O problema é que ela falha em quase tudo que promete.

O instrumento não fala sozinho

Um teste psicológico é um procedimento padronizado de coleta de dados sobre o funcionamento humano. É uma fotografia tirada em condições específicas, num momento específico, com uma câmera que tem alcance e resolução determinados. O que fazer com essa fotografia, como interpretá-la, o que ela ilumina e o que esconde, depende inteiramente de quem está atrás da lente.

O Conselho Federal de Psicologia mantém o SATEPSI, sistema que regula quais instrumentos têm evidências suficientes de validade e fidedignidade para uso no Brasil. É uma salvaguarda importante. Mas o que o SATEPSI não pode fazer é garantir que o instrumento seja bem escolhido para aquele caso, bem aplicado para aquela pessoa, ou bem interpretado dentro de um contexto clínico específico. Isso é responsabilidade do profissional, não do software.

Validade significa que o instrumento mede o que diz medir, e mede para quem. Uma escala normatizada em população universitária de São Paulo pode não ter a mesma performance quando aplicada a um trabalhador rural do Maranhão, a um adolescente indígena ou a uma pessoa com baixa escolaridade. A normatização é sempre localizada. Transportá-la sem ajuste é um erro que acontece mais do que se admite.

Fidedignidade não é infalibilidade

Outro conceito que merece atenção é o de fidedignidade, a capacidade do instrumento de produzir resultados consistentes ao longo do tempo e entre aplicadores diferentes. Um instrumento fiel não oscila muito ao acaso. Mas fiel não quer dizer verdadeiro: ele pode ser consistentemente equivocado se mede uma coisa diferente do que se pensa estar medindo.

Há situações em que a pessoa avaliada está sob estresse agudo, mal dormiu, tem desconfiança do avaliador ou simplesmente não entendeu as instruções. Há situações em que o idioma do teste não reflete a forma como aquela pessoa estrutura sua experiência. Há situações em que o próprio diagnóstico que se busca confirmar já contamina o olhar de quem aplica. Nenhum índice de fidedignidade protege contra isso.

O que acontece quando o relatório chega

Fevereiro é mês de "ressaca", de Carnaval, de verão, de excesso. É também o mês em que os consultórios enchem com pedidos de avaliação: crianças que não conseguem se adaptar à escola, adultos que retornam ao trabalho com a sensação de que algo não funciona, famílias que querem uma resposta para o que não conseguem nomear. Esses pedidos são legítimos. A necessidade de compreensão é legítima.

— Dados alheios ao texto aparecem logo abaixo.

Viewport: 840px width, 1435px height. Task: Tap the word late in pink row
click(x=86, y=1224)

O problema começa quando o laudo chega e é lido como sentença. Quando o número do QI vira identidade. Quando o diagnóstico sugerido pelo instrumento se transforma em etiqueta permanente sem que ninguém pergunte: esse resultado faz sentido para a história desta pessoa? Há outras hipóteses? O contexto foi considerado?

Na minha experiência com avaliação, os laudos que causam mais dano não são os que apresentam erros grosseiros. São os que apresentam números corretos interpretados sem cuidado, sem que o avaliador se pergunte o que ficou de fora.

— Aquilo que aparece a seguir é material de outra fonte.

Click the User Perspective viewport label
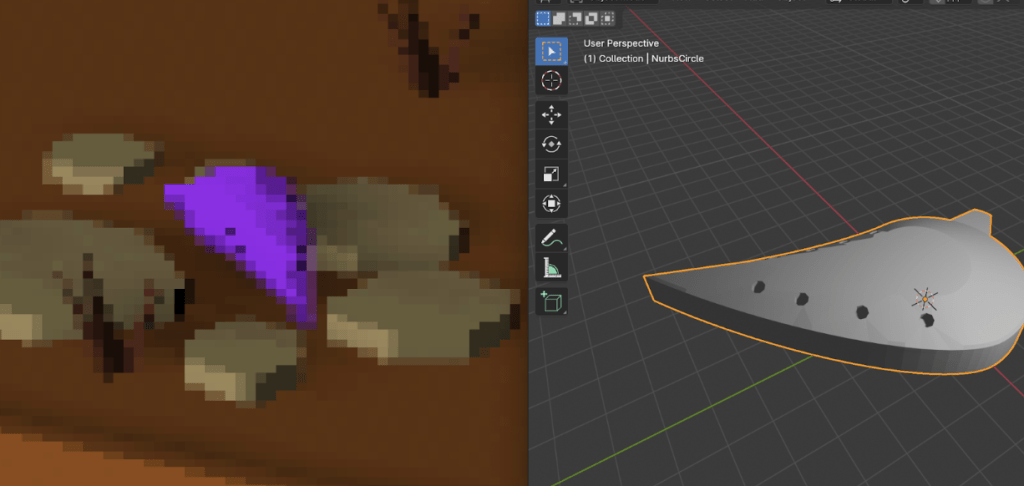1024x486 pixels. pos(621,44)
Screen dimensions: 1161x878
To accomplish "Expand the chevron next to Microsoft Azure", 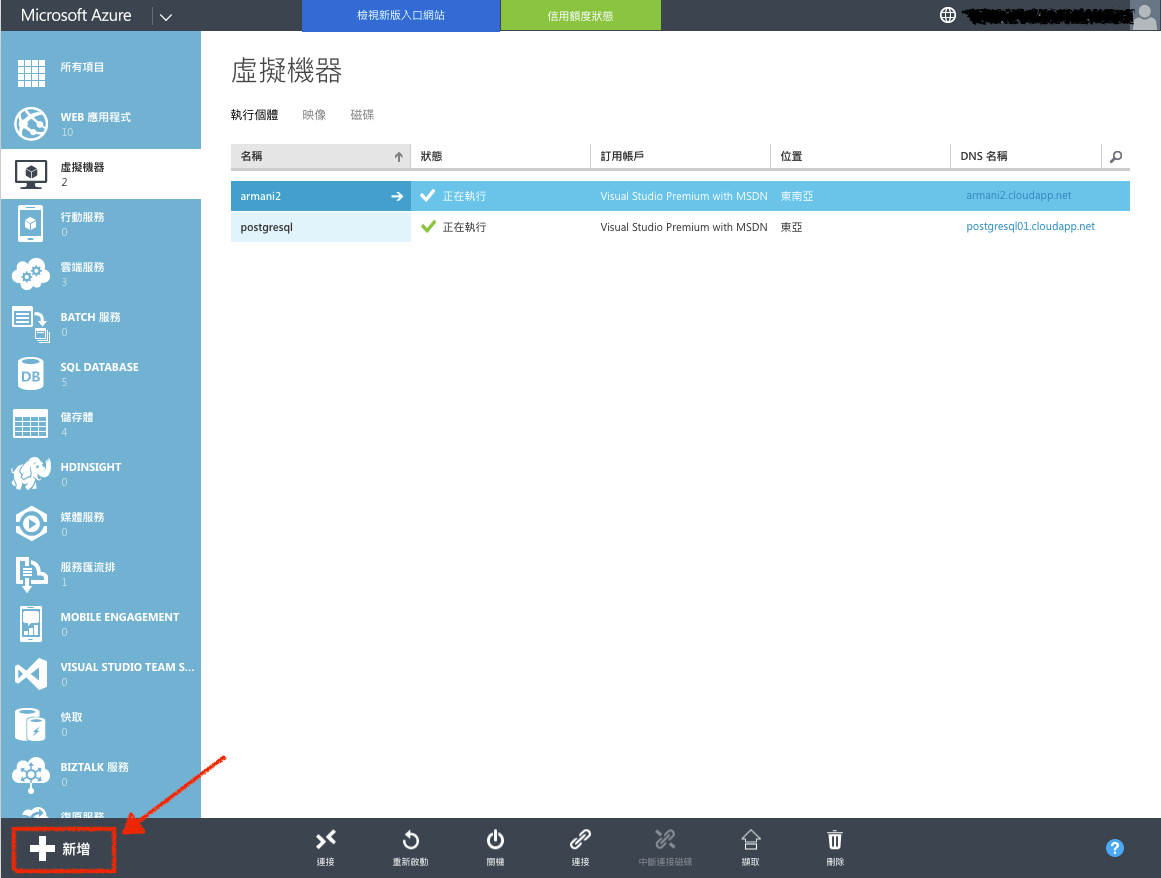I will (x=166, y=15).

O que a avaliação pode, de fato, oferecer

Quando bem conduzida, a avaliação psicológica é um processo de escuta estruturada. Os testes são instrumentos dentro de um conjunto maior que inclui entrevistas, observação, história de vida, contexto familiar, escolar, laboral. Eles oferecem dados que, cruzados com outras informações, enriquecem a compreensão, nunca a substituem.

Uma boa avaliação gera hipóteses, não certezas. Abre perguntas, não fecha diagnósticos. Devolve à pessoa avaliada uma leitura de si mesma que ela pode reconhecer, questionar, expandir. Isso se chama devolutiva, e não é formalidade burocrática. É parte constitutiva do processo. É onde o resultado encontra a vida real.

A devolutiva ética assume que quem está sentado na cadeira em frente ao avaliador é um sujeito, não um conjunto de escores. Assume que o laudo vai ter consequências, para a criança que vai ou não ser encaminhada, para o adulto que vai ou não receber o benefício, para a pessoa que vai ou não se ver diferente depois de sair daquela sala.

A fantasia do oráculo é sedutora precisamente porque desonera. Se o teste sabe, o profissional apenas lê. Se o número decide, a responsabilidade é do instrumento. Mas a responsabilidade é do psicólogo, e começa muito antes de abrir o caderno de respostas.

Conteúdo editorial e informativo. Não é aconselhamento clínico nem substitui atendimento profissional.